(YOUR OBJECTIVE):
The expected response is the full set of records, unchanged.

(EXERCISE MATERIALS):

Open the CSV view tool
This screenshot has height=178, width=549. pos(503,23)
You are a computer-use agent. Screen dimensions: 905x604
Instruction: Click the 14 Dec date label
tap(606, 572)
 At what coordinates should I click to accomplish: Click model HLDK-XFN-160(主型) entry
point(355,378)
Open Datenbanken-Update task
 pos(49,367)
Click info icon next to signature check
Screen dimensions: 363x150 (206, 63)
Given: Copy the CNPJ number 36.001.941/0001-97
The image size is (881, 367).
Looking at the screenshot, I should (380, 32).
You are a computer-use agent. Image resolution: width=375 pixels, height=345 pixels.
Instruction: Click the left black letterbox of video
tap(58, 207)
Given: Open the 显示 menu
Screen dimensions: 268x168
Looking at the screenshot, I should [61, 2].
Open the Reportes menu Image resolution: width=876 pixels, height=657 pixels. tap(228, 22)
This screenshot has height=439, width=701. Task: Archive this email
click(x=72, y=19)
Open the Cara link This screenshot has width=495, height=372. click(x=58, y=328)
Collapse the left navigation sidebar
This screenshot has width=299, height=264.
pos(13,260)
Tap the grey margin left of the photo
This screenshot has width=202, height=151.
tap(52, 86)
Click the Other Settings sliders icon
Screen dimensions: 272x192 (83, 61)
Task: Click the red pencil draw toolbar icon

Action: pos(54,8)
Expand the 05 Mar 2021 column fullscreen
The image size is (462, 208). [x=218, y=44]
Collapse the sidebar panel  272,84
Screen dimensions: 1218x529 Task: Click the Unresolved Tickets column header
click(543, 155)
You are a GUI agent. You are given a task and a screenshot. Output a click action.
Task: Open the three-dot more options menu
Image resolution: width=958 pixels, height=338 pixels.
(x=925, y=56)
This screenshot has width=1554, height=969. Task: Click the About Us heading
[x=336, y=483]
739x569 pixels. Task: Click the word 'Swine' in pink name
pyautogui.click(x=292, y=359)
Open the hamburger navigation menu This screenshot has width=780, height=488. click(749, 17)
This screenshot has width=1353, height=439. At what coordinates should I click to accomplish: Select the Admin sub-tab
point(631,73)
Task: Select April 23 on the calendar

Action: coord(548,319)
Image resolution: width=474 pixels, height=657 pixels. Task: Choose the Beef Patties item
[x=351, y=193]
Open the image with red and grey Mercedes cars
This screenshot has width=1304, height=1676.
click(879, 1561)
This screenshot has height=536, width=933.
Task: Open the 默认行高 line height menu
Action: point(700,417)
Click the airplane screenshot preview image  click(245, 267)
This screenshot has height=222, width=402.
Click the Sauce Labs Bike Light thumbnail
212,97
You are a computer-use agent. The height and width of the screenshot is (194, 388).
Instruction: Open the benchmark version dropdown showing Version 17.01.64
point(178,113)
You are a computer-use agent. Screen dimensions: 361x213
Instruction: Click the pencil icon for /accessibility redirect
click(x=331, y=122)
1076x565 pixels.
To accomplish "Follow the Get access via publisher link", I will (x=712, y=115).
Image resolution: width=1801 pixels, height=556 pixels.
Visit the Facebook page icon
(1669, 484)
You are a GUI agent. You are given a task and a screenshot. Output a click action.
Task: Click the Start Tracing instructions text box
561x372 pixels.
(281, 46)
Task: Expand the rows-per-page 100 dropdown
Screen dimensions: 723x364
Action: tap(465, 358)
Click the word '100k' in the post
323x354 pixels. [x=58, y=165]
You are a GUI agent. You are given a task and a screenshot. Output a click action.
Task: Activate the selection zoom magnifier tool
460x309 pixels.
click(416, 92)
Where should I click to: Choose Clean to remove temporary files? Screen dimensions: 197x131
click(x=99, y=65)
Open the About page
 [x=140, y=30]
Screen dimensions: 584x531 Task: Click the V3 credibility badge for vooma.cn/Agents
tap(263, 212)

(REPLY TO THE TASK):
Open the CSV view tool
This screenshot has height=178, width=549. pos(503,23)
You are a computer-use agent. Screen dimensions: 905x604
Instruction: Click the 14 Dec date label
tap(606, 572)
 At what coordinates should I click to accomplish: Click model HLDK-XFN-160(主型) entry
point(355,378)
Open Datenbanken-Update task
 pos(49,367)
Click info icon next to signature check
Screen dimensions: 363x150 (206, 63)
Given: Copy the CNPJ number 36.001.941/0001-97
The image size is (881, 367).
Looking at the screenshot, I should (380, 32).
You are a computer-use agent. Image resolution: width=375 pixels, height=345 pixels.
Instruction: Click the left black letterbox of video
tap(58, 207)
Given: Open the 显示 menu
Screen dimensions: 268x168
Looking at the screenshot, I should [61, 2].
Open the Reportes menu Image resolution: width=876 pixels, height=657 pixels. tap(228, 22)
This screenshot has height=439, width=701. Task: Archive this email
click(x=72, y=19)
Open the Cara link This screenshot has width=495, height=372. click(x=58, y=328)
Collapse the left navigation sidebar
This screenshot has width=299, height=264.
pos(13,260)
Tap the grey margin left of the photo
This screenshot has width=202, height=151.
tap(52, 86)
Click the Other Settings sliders icon
Screen dimensions: 272x192 (83, 61)
Task: Click the red pencil draw toolbar icon

Action: pos(54,8)
Expand the 05 Mar 2021 column fullscreen
The image size is (462, 208). [x=218, y=44]
Collapse the sidebar panel  272,84
Screen dimensions: 1218x529 Task: Click the Unresolved Tickets column header
click(543, 155)
You are a GUI agent. You are given a task and a screenshot. Output a click action.
Task: Open the three-dot more options menu
Image resolution: width=958 pixels, height=338 pixels.
(x=925, y=56)
This screenshot has width=1554, height=969. Task: Click the About Us heading
[x=336, y=483]
739x569 pixels. Task: Click the word 'Swine' in pink name
pyautogui.click(x=292, y=359)
Open the hamburger navigation menu This screenshot has width=780, height=488. click(749, 17)
This screenshot has width=1353, height=439. At what coordinates should I click to accomplish: Select the Admin sub-tab
point(631,73)
Task: Select April 23 on the calendar

Action: coord(548,319)
Image resolution: width=474 pixels, height=657 pixels. Task: Choose the Beef Patties item
[x=351, y=193]
Open the image with red and grey Mercedes cars
This screenshot has width=1304, height=1676.
click(879, 1561)
This screenshot has height=536, width=933.
Task: Open the 默认行高 line height menu
Action: point(700,417)
Click the airplane screenshot preview image  click(245, 267)
This screenshot has height=222, width=402.
Click the Sauce Labs Bike Light thumbnail
212,97
You are a computer-use agent. The height and width of the screenshot is (194, 388).
Instruction: Open the benchmark version dropdown showing Version 17.01.64
point(178,113)
You are a computer-use agent. Screen dimensions: 361x213
Instruction: Click the pencil icon for /accessibility redirect
click(x=331, y=122)
1076x565 pixels.
To accomplish "Follow the Get access via publisher link", I will (x=712, y=115).
Image resolution: width=1801 pixels, height=556 pixels.
Visit the Facebook page icon
(1669, 484)
You are a GUI agent. You are given a task and a screenshot. Output a click action.
Task: Click the Start Tracing instructions text box
561x372 pixels.
(281, 46)
Task: Expand the rows-per-page 100 dropdown
Screen dimensions: 723x364
Action: tap(465, 358)
Click the word '100k' in the post
323x354 pixels. [x=58, y=165]
You are a GUI agent. You are given a task and a screenshot. Output a click action.
Task: Activate the selection zoom magnifier tool
460x309 pixels.
click(416, 92)
Where should I click to: Choose Clean to remove temporary files? Screen dimensions: 197x131
click(x=99, y=65)
Open the About page
 [x=140, y=30]
Screen dimensions: 584x531 Task: Click the V3 credibility badge for vooma.cn/Agents
tap(263, 212)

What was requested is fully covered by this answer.